Some scholars at the University of Utah have drawn up a complete diagram of the plumbing of Yellowstone National Park volcanic system, which is also home to one of the world’s largest volcanoes.

“Really getting an idea of how it works and understanding how these large caldera-forming eruptions may occur, and how they might happen, would be a good thing to understand,”  James Farrell, a geophysicist told the Washington Post.

“No one’s ever witnessed one of these really large volcanic eruptions, Farrell told the newspaper.  “We kind of scale smaller eruptions up to this size and say, ‘This is probably how it happens,’ but we really don’t know that for sure.”

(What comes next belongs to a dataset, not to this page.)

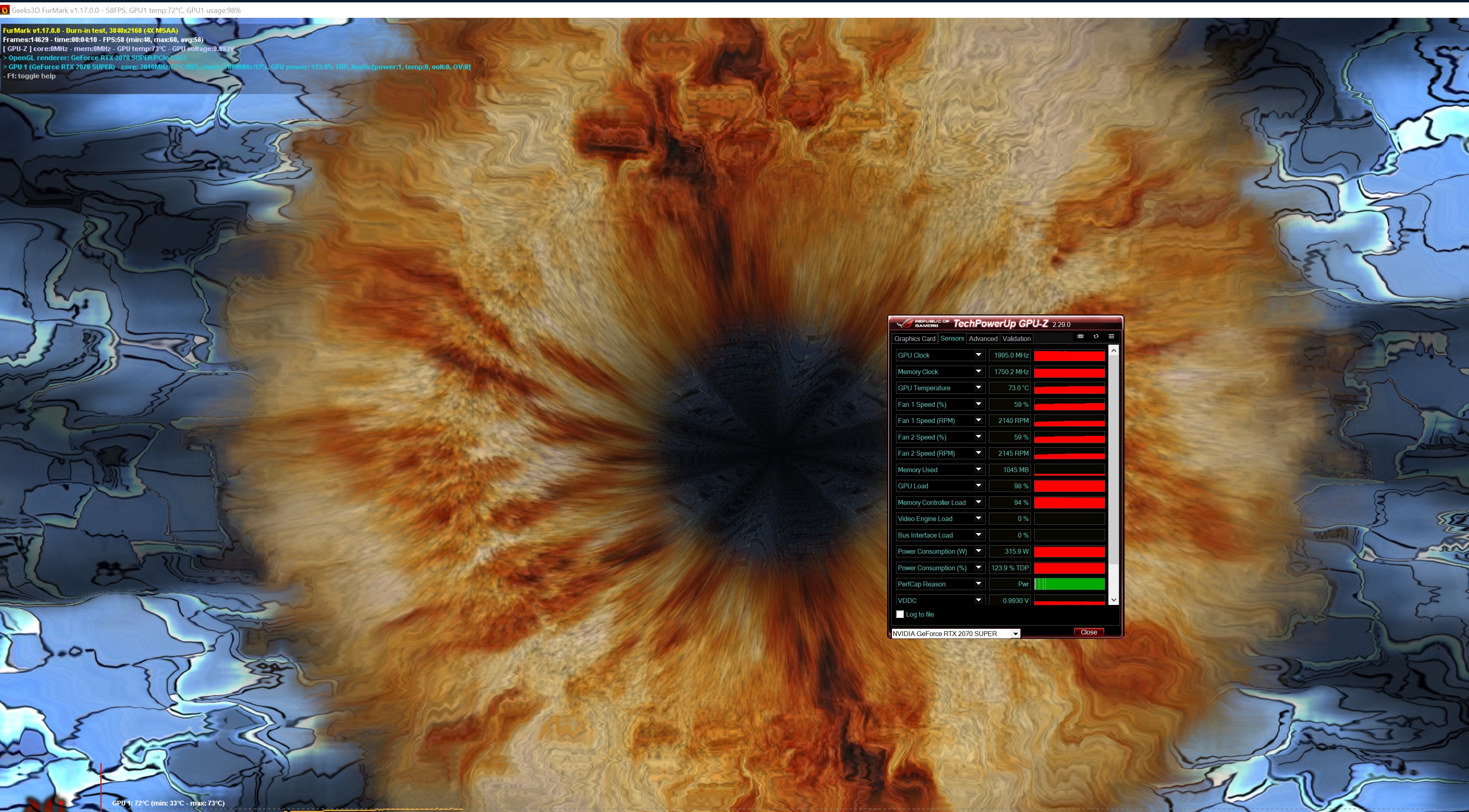Click the GPU Load 98 % value field
The image size is (1469, 812).
[x=1009, y=486]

The report fills in a missing link of the system. It describes a large reservoir of hot rock, mostly solid but with some melted rock in the mix, that lies beneath a shallow, already-documented magma chamber, the Washington Post reported.

The newly discovered reservoir is 4.5 times larger than the chamber above it. There’s enough magma there to fill the Grand Canyon, the newspaper reported. The reservoir is on top of a long plume of magma that emerges from deep within the Earth’s mantle.

The report is based on the equivalent of an MRI of the crust beneath Yellowstone. Nature itself supplies the key diagnostic tool: Earthquakes. The Yellowstone region is seismically active, and in any given year there can be hundreds of small earthquakes.

By combining the data from many sensors, scientists can get a picture of the hot and cold rock beneath Yellowstone – also known as “seismic tomography.”